Today I work on a recipe for a television programme for next Christmas (such is the life of a cookery writer). It is not my recipe, but comes via The Rebel Dining Society. It’s fresh, clean, smart and uses up the rest of the passion fruit.
A ceviche of sea bass and passion fruit
passion fruit: 4
limes: 2
an orange
a vanilla pod
sea bass fillets: 4
a red chilli
a small yellow or orange chilli
chives: 4 or 5, snipped into short pieces
coriander leaves: a small handful
Squeeze the juice of the passion fruit, seeds and all, plus the limes and the orange into a bowl. Scrape in the seeds of the vanilla pod and mix gently.
Skin the sea bass fillets, then cut the flesh into thin slivers and arrange them neatly on a large plate or in a glass bowl.

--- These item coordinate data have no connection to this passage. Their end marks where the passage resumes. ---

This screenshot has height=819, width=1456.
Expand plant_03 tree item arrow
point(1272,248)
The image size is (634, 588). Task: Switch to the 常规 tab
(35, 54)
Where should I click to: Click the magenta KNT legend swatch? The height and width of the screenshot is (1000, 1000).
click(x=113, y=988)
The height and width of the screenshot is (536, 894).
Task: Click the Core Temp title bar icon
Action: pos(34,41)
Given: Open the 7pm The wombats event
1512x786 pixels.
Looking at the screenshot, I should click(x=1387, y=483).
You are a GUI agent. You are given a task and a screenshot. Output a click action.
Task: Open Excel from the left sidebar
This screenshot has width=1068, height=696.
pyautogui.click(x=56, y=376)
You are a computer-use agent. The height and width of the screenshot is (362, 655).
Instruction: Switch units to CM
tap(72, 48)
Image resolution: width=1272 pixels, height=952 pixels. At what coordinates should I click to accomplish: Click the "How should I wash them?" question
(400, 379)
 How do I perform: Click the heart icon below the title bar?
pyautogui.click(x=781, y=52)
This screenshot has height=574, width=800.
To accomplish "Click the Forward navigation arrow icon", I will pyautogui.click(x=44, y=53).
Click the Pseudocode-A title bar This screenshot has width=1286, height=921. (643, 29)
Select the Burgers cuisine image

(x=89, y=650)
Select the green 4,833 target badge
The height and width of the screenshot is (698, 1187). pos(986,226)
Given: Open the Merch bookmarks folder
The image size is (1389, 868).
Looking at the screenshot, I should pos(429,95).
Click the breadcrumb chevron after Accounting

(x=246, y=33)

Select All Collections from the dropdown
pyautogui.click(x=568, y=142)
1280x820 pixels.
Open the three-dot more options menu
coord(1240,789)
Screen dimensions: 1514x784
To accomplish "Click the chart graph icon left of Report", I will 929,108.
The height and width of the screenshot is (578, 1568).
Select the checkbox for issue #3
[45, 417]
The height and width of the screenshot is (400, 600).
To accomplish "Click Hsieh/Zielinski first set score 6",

Pour over the juice, almost submerging the fish. Scatter over very fine slices of red and yellow chilli and cover the plate with a piece of cling film. The sea bass will be ‘cooked’ by the acidity in the dressing, so leave in the fridge for a good three or four hours or even overnight. Scatter the chives and coriander leaves over the fish and serve.
Enough for 4 as part of a light lunch
MARCH 8
A jar of capers
The door of the fridge holds many treasures, but mostly rows of opened jars. Today the list is typical: a bottle of Vietnamese chilli paste, a block of tamarind, two packets of butter, a tube of harissa paste and another of wasabi, a bottle of damson gin and a jar of damson jam, two opened jars of marmalade, four bottles of tonic water, a bottle of apple juice I use for my breakfast smoothies, a bottle of Vietnamese fish sauce and another of rice wine, four bottles of sparkling Norwegian mineral water and a jar of salted capers. Of course, the capers don’t need refrigerating, but the oversized fridge has become the modern-day larder.